Acid-labile polyrotaxane exerting endolysosomal pH-sensitive supramolecular dissociation for therapeutic applications
Abstract
pH-sensitive polymeric materials are rational designs for therapeutics, because they can change their intrinsic properties selectively in response to pH changes in targeted tissues and organelles, such as tumor tissue, skin, inflammation sites, and intracellular endosomes and lysosomes. Herein, we describe a novel acid-labile Pluronic/β-cyclodextrin (β-CD)-based polyrotaxane (PRX) showing the dissociation of supramolecular interlocked structures in response to a pH change with a narrow acidic range for biomedical applications. Acid cleavable ketal linkages were introduced into both terminals of the axle polymer of the PRX (ket-PRX) to acquire acid sensitivity. The ket-PRX was sufficiently stable and maintained its supramolecular structure under physiological conditions (pH 7.4), whereas the dissociation of the ket-PRX was observed under weakly acidic pH conditions (pH 5.0) due to the cleavage of the ketal linkages.
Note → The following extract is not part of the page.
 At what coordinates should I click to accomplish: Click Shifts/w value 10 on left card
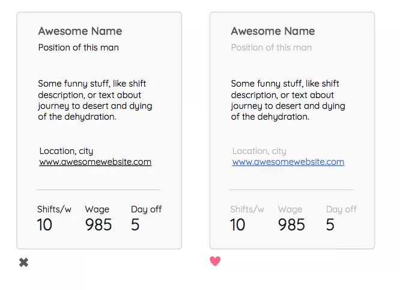click(x=44, y=225)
Concomitant with this supramolecular dissociation it was found that the ket-PRX released β-CDs to form an inclusion complex with guest molecules specifically under weakly acidic pH conditions. As one of the possible intracellular therapeutic applications, it was confirmed that the ket-PRX showed superior reduction of lysosomal cholesterols in Niemann–Pick type C disease in comparison with β-CD derivatives, presumably due to the local release of β-CDs from the ket-PRX in response to the weakly acidic pH in endosomes and/or lysosomes. Altogether with these results, it is concluded that the ket-PRX exerting pH-sensitive dissociation is an attractive candidate as a potential therapeutic biomaterial.